((

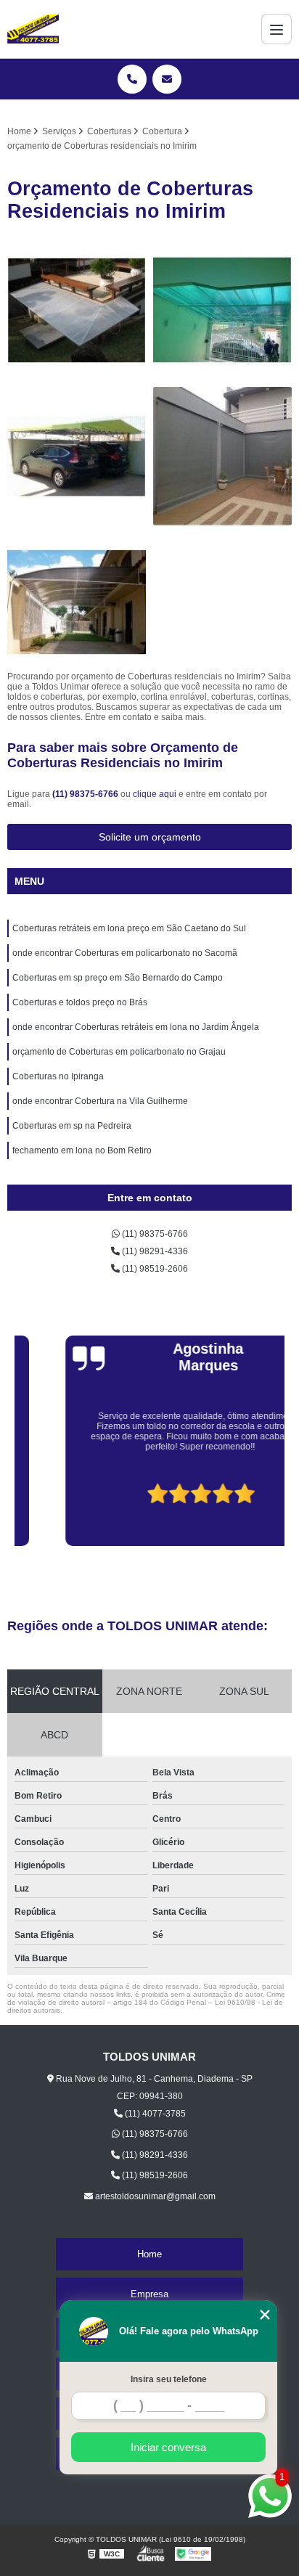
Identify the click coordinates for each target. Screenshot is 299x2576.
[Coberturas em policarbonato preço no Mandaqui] (76, 602)
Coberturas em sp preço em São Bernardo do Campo (117, 978)
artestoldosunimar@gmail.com (154, 2196)
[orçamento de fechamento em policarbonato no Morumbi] (222, 310)
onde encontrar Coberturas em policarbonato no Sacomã (124, 953)
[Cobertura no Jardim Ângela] (76, 456)
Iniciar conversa (168, 2447)
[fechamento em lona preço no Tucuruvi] (222, 456)
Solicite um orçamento (150, 837)
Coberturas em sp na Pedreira (71, 1126)
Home (149, 2254)
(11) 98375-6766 (86, 794)
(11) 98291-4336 (154, 1251)
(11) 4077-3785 (154, 2114)
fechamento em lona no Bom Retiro (82, 1150)
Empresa (149, 2294)
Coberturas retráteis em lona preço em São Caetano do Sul (129, 928)
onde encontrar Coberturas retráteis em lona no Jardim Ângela (135, 1027)
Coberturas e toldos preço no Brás (79, 1002)
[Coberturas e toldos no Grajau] (76, 310)
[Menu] (276, 29)
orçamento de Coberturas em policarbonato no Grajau (119, 1052)
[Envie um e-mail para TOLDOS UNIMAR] (166, 79)
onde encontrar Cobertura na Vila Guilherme (100, 1101)
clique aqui (154, 794)
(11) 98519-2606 (154, 1269)
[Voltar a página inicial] (33, 29)
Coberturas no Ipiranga (58, 1076)
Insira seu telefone (169, 2379)
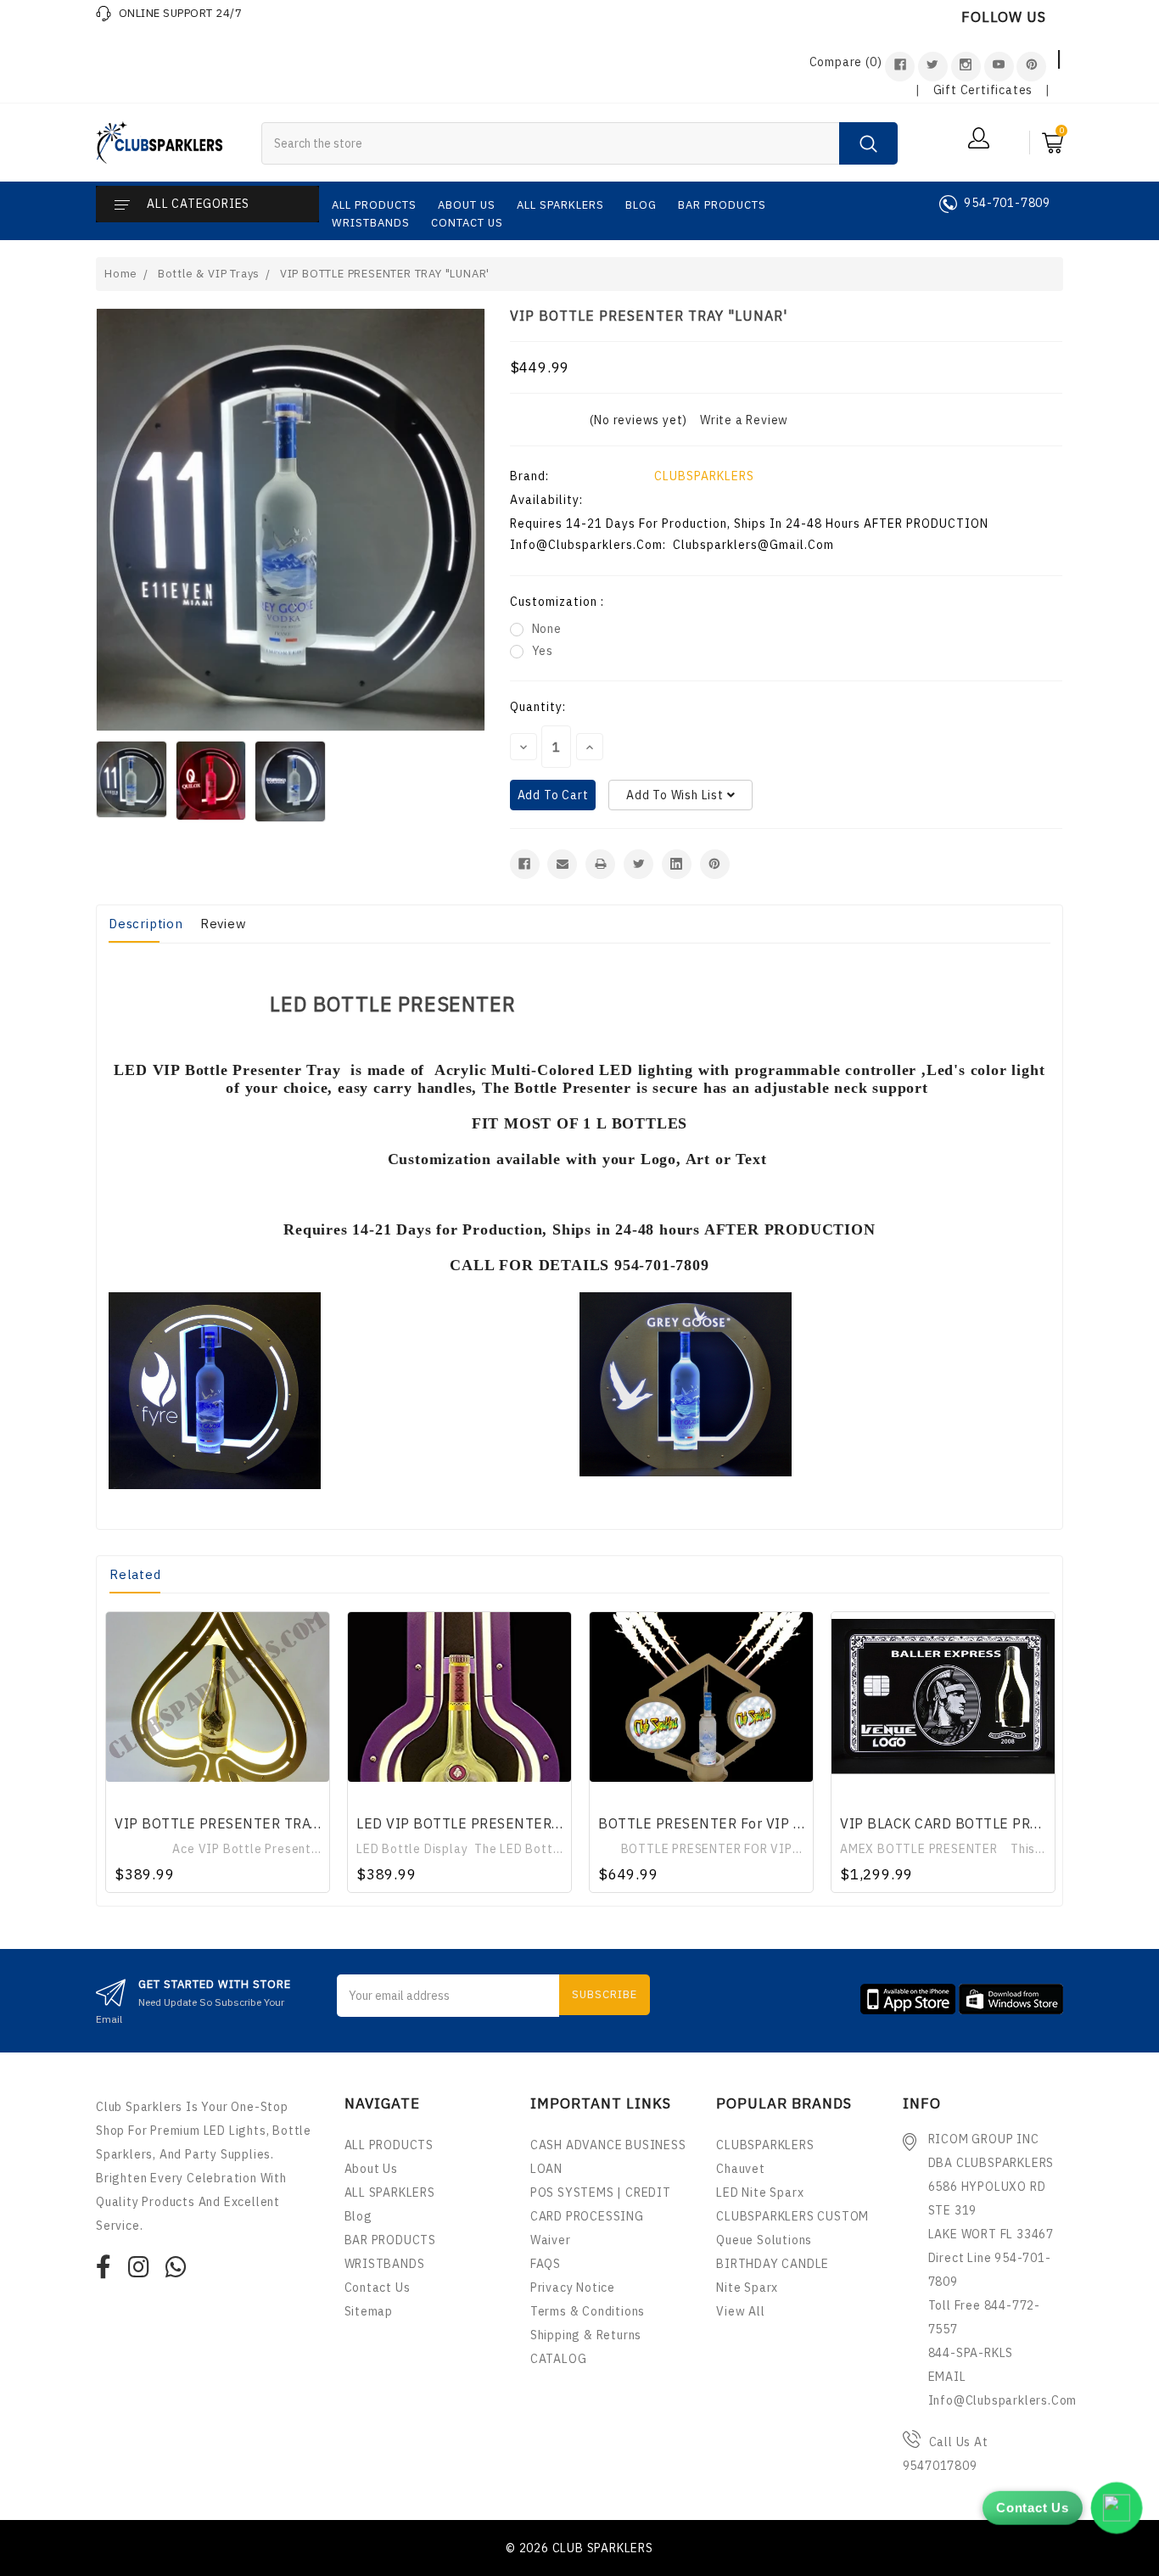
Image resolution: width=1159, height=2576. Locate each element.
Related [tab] (135, 1574)
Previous (111, 1749)
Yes (542, 650)
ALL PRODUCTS (374, 205)
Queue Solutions (764, 2240)
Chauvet (740, 2168)
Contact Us (467, 223)
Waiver (550, 2240)
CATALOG (558, 2358)
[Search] (868, 143)
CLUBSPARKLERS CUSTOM (792, 2216)
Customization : (557, 601)
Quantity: (538, 706)
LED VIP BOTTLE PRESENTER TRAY (473, 1823)
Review (223, 924)
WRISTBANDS (371, 223)
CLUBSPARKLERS (704, 476)
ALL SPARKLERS (560, 205)
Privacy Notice (572, 2287)
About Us (467, 205)
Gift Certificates (983, 90)
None (547, 628)
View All (740, 2311)
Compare (845, 62)
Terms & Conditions (587, 2311)
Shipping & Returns (585, 2335)
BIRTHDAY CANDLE (772, 2263)
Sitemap (369, 2311)
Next (1044, 1749)
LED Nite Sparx (759, 2192)
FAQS (545, 2263)
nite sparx (747, 2287)
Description (146, 924)
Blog (641, 205)
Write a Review (744, 420)
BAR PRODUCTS (722, 205)
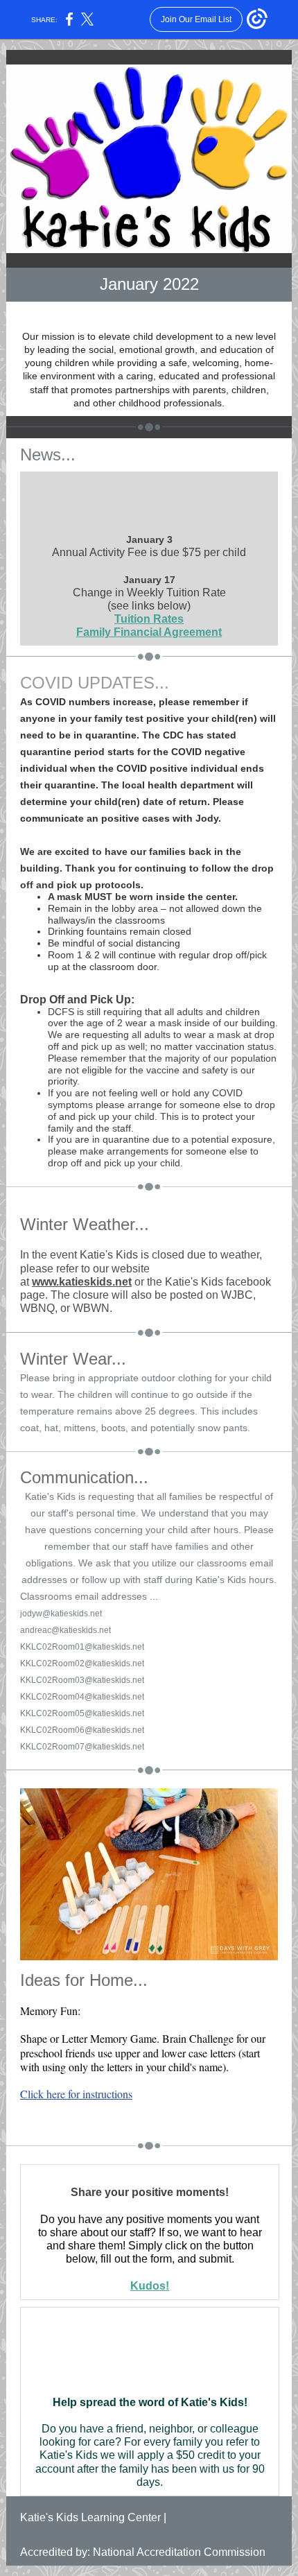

))

[Problem details] Reproduce the entire listing above precisely, but keep the images out.

[Response area]
Identify the click coordinates for each target. Screenshot is 299x2576.
[Coberturas em policarbonato preço no Mandaqui] (76, 602)
Coberturas em sp preço em São Bernardo do Campo (117, 978)
artestoldosunimar@gmail.com (154, 2196)
[orçamento de fechamento em policarbonato no Morumbi] (222, 310)
onde encontrar Coberturas em policarbonato no Sacomã (124, 953)
[Cobertura no Jardim Ângela] (76, 456)
Iniciar conversa (168, 2447)
[fechamento em lona preço no Tucuruvi] (222, 456)
Solicite um orçamento (150, 837)
Coberturas em sp na Pedreira (71, 1126)
Home (149, 2254)
(11) 98375-6766 (86, 794)
(11) 98291-4336 (154, 1251)
(11) 4077-3785 (154, 2114)
fechamento em lona no Bom Retiro (82, 1150)
Empresa (149, 2294)
Coberturas retráteis em lona preço em São Caetano do Sul (129, 928)
onde encontrar Coberturas retráteis em lona no Jardim Ângela (135, 1027)
Coberturas e toldos preço no Brás (79, 1002)
[Coberturas e toldos no Grajau] (76, 310)
[Menu] (276, 29)
orçamento de Coberturas em policarbonato no Grajau (119, 1052)
[Envie um e-mail para TOLDOS UNIMAR] (166, 79)
onde encontrar Cobertura na Vila Guilherme (100, 1101)
clique aqui (154, 794)
(11) 98519-2606 (154, 1269)
[Voltar a página inicial] (33, 29)
Coberturas no Ipiranga (58, 1076)
Insira seu telefone (169, 2379)
Image resolution: width=1159, height=2576. Locate each element.
Related [tab] (135, 1574)
Previous (111, 1749)
Yes (542, 650)
ALL PRODUCTS (374, 205)
Queue Solutions (764, 2240)
Chauvet (740, 2168)
Contact Us (467, 223)
Waiver (550, 2240)
CATALOG (558, 2358)
[Search] (868, 143)
CLUBSPARKLERS CUSTOM (792, 2216)
Customization : (557, 601)
Quantity: (538, 706)
LED VIP BOTTLE PRESENTER TRAY (473, 1823)
Review (223, 924)
WRISTBANDS (371, 223)
CLUBSPARKLERS (704, 476)
ALL SPARKLERS (560, 205)
Privacy Notice (572, 2287)
About Us (467, 205)
Gift Certificates (983, 90)
None (547, 628)
View All (740, 2311)
Compare (845, 62)
Terms & Conditions (587, 2311)
Shipping & Returns (585, 2335)
BIRTHDAY CANDLE (772, 2263)
Sitemap (369, 2311)
Next (1044, 1749)
LED Nite Sparx (759, 2192)
FAQS (545, 2263)
nite sparx (747, 2287)
Description (146, 924)
Blog (641, 205)
Write a Review (744, 420)
BAR PRODUCTS (722, 205)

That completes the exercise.